Extradition and interference with family life
The relevant principles were enunciated by the Supreme Court in Re HH and PH –v- Deputy Prosecutor of the Italian Republic, Genoa: F-K (FC) –v- Judicial Authority [2012] UKSC 25.
The question is whether the interference with the private and family lives of the Appellant and members of her family is outweighed by the public interest in extradition. This is ultimately an exercise of judgment as to where the balance must be struck between two powerful and conflicting interests, namely the public interest in extradition and the private and family lives of the individuals involved. In this context there is a constant and weighty public interest in extradition. People accused of crimes should be brought to trial. The United Kingdom should honour its treaty obligations to other countries. There should be no "safe havens" to which an accused person can flee in the belief that they will not be sent back. The public interest will always carry great weight, but the weight to be attached to it in the particular case does vary according to the nature and seriousness of the crime or crimes involved. It is likely that the public interest in extradition will outweigh the Article 8 rights of the family unless the consequences of the interference with family life will be exceptionally severe. The impact upon family life is not to be considered only from the point of view of the person facing expulsion. The family unit has to be considered as a whole, and each family member has to be treated as a victim. The effect of extradition on innocent members of the extraditee's family might well be a particularly cogent consideration ([5], [8], [90], [150]).

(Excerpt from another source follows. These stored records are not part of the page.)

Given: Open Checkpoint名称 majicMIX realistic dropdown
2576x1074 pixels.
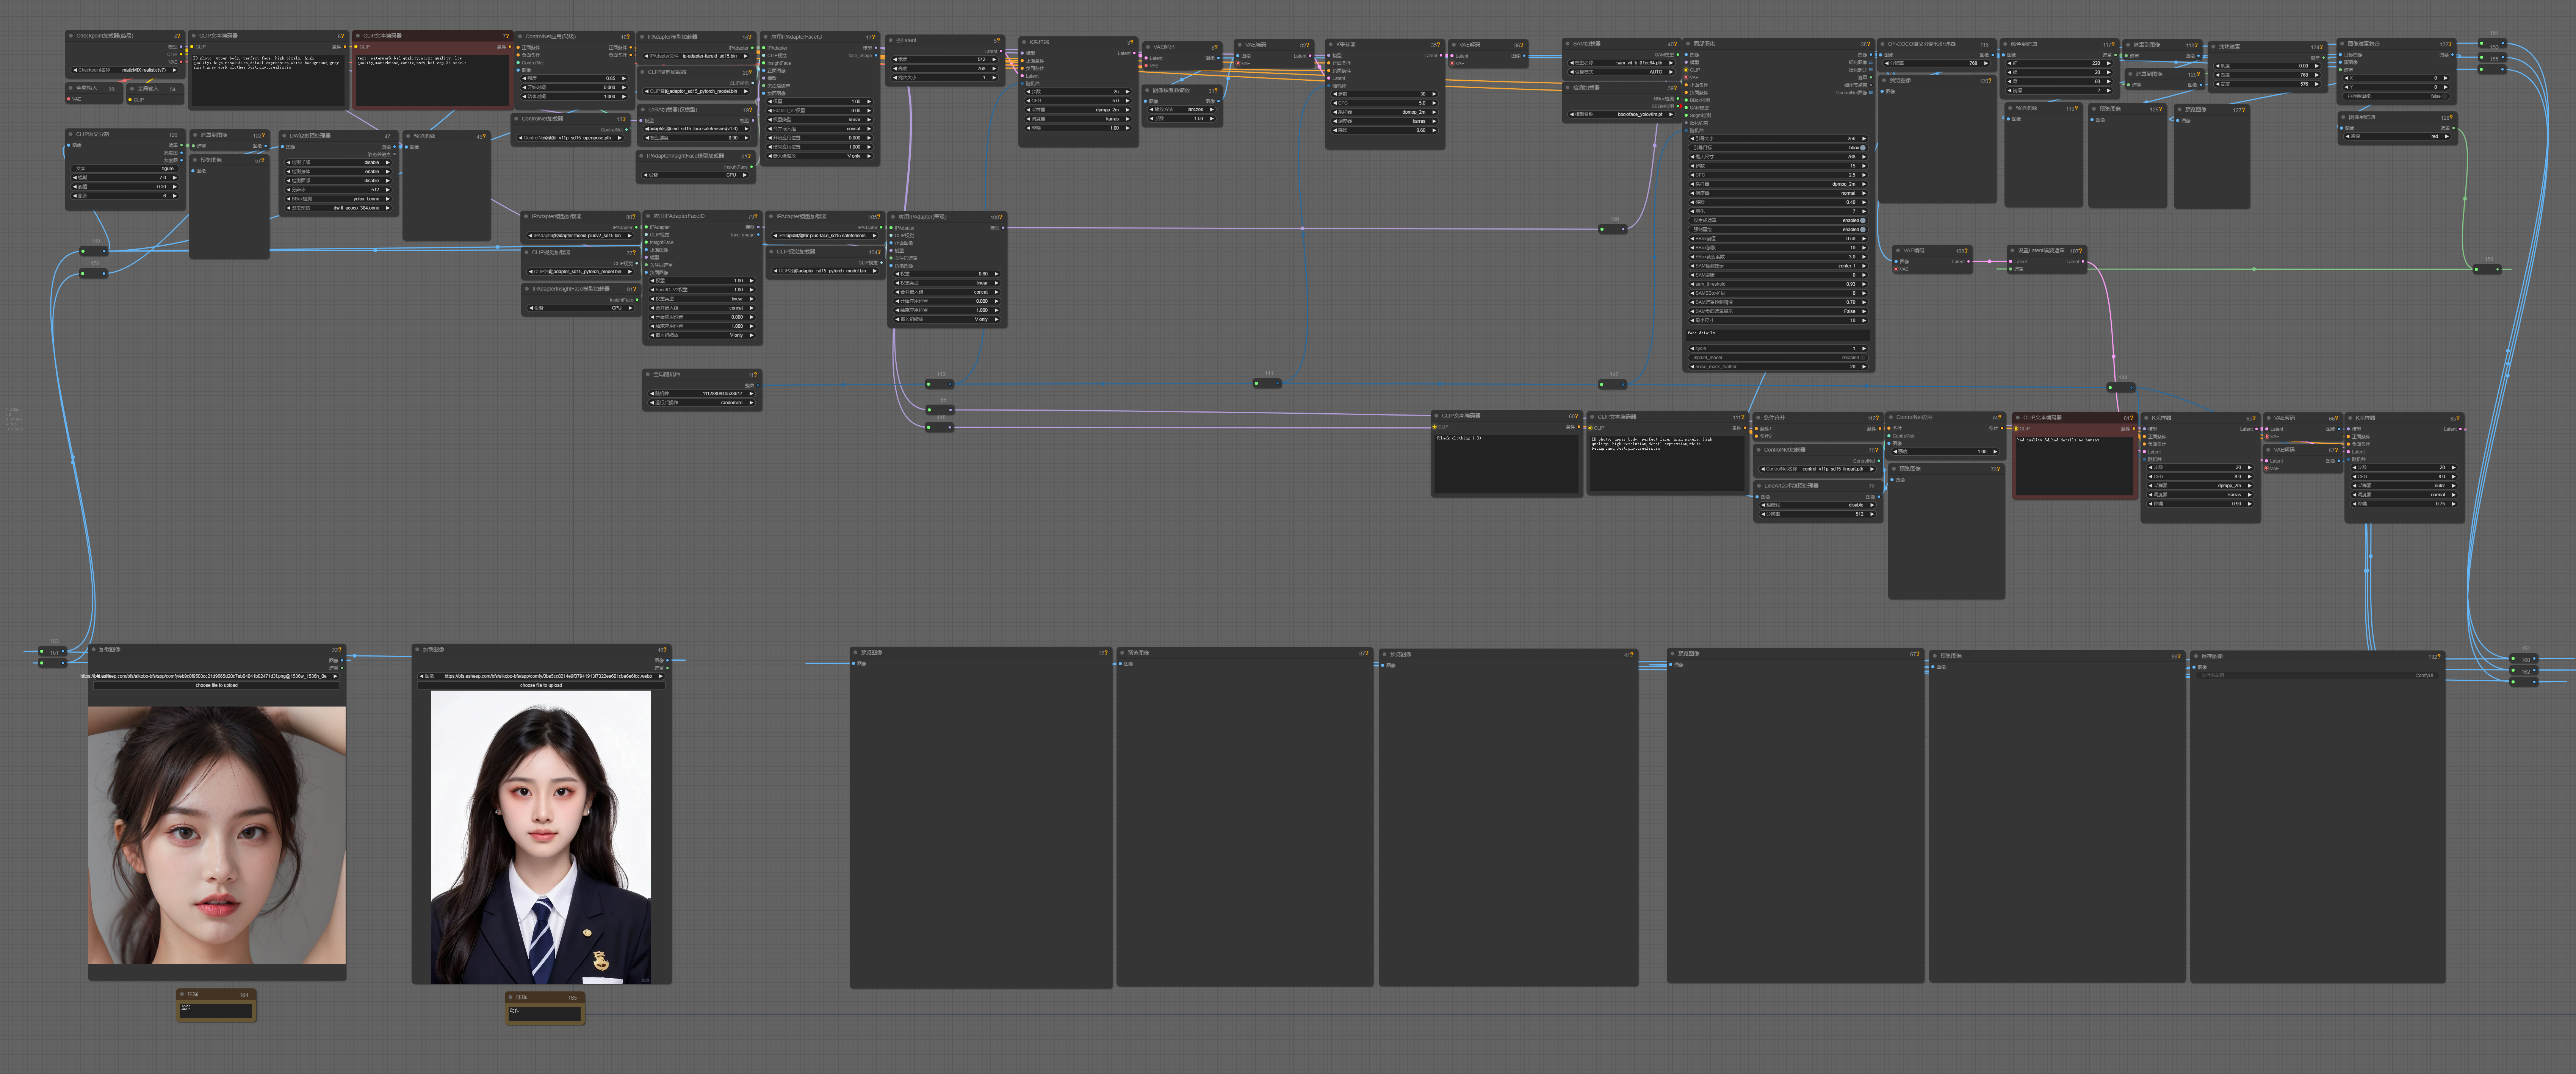Looking at the screenshot, I should click(x=126, y=70).
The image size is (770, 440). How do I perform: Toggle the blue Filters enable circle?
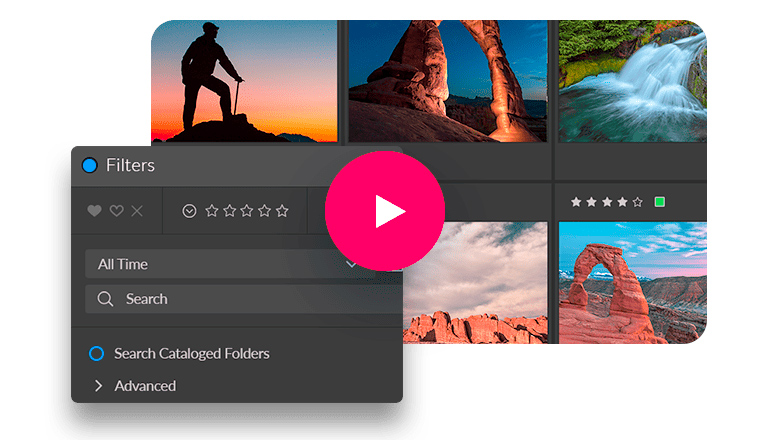(89, 165)
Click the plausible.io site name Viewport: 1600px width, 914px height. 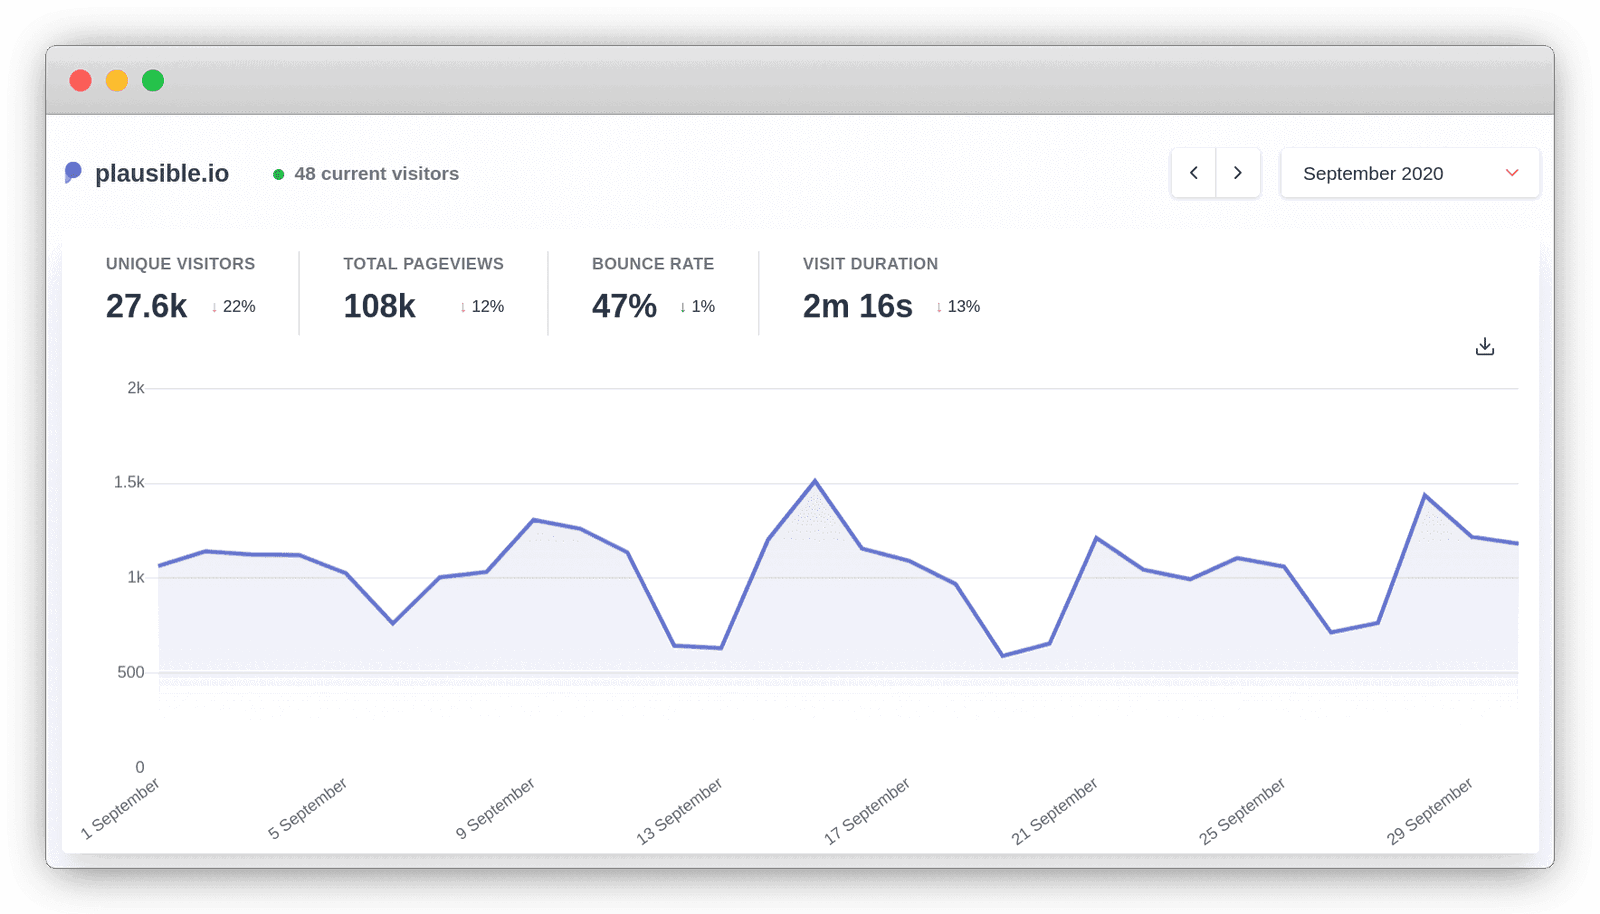[162, 173]
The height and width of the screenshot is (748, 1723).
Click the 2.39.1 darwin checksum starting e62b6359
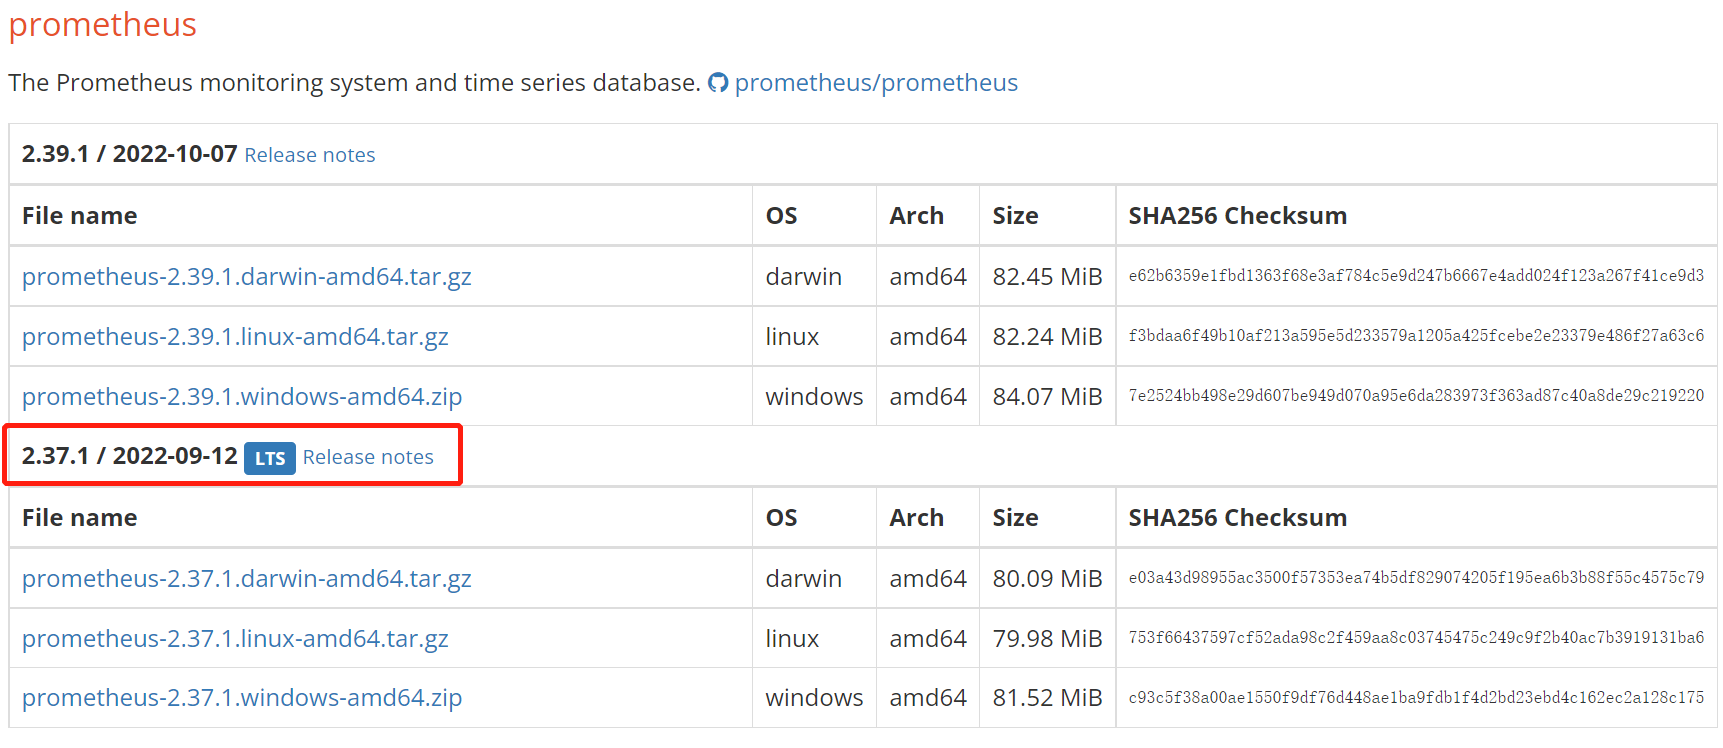(1416, 276)
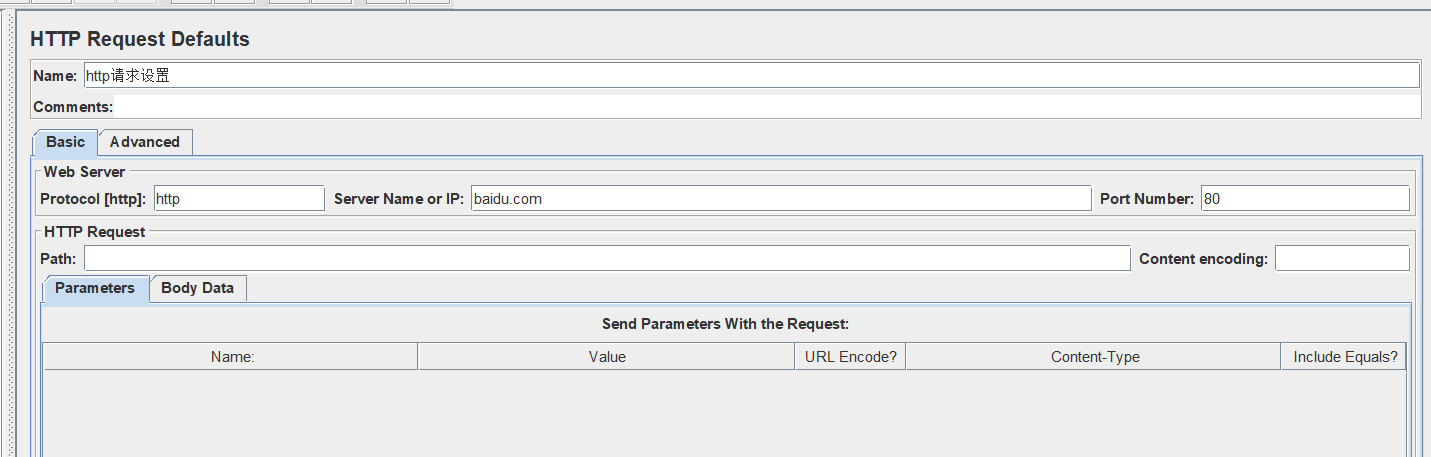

The Article 8 balancing exercise
Inadequate consideration of the impact of separation on mother and child
In oral submissions, the main focus of criticism of the balancing exercise conducted by the District Judge was his assessment of the Appellant’s separation from her 15 month old daughter in the event of extradition, which it was said, the Judge did not properly take into account Reliance was placed on the analysis by Lady Hale in Re HH that the best interests of the children affected by extradition must be a primary consideration and such cases cannot be dismissed in a simple way [33 – 34].
The District Judge’s reasons are concise but it is apparent that he has regard to the impact of extradition on the welfare of the family unit in acknowledging that extradition will cause hardship to the family (50(v) of his ruling). Nonetheless, he identifies that this is not a sole carer case and describes the Appellant’s partner as ‘clearly a caring father who takes a close interest in the upbringing of his daughter’ (50vi). He considers the impact of extradition according to whether the partner and daughter return to the Czech Republic or remain in the UK. He identifies that all the wider family members live in the Czech Republic, including the Appellant’s mother who is currently applying for custody of the Appellant’s son who has lived with her for a number of months [50v]. He notes that the daughter had been looked after by members of her church during the hearing who appear to be offering support with childcare and makes the observation that the Appellant’s father could try to make arrangements with church members to help with ongoing childcare arrangements whilst he is at work if he wishes to remain in the UK [50vi]. At the hearing before this Court, it was, broadly speaking, common ground that it may not be particularly realistic to assume that members of a church can provide stable and comprehensive childcare for a 15 month old child. However, the District Judge does not make such a broad assumption and acknowledges the limitations in this regard (“it may… be that…MS’s partner can try to make arrangements with church members to help with ongoing child care arrangements while he is at work…(emphasis added)). Counsel for the Appellant emphasised the Appellant’s preference for the family to remain in the UK but did not desist from the submission in response that the preferences of the family do not have any sort of overriding status in the Article 8 balancing exercise, albeit they are a factor to be taken into account.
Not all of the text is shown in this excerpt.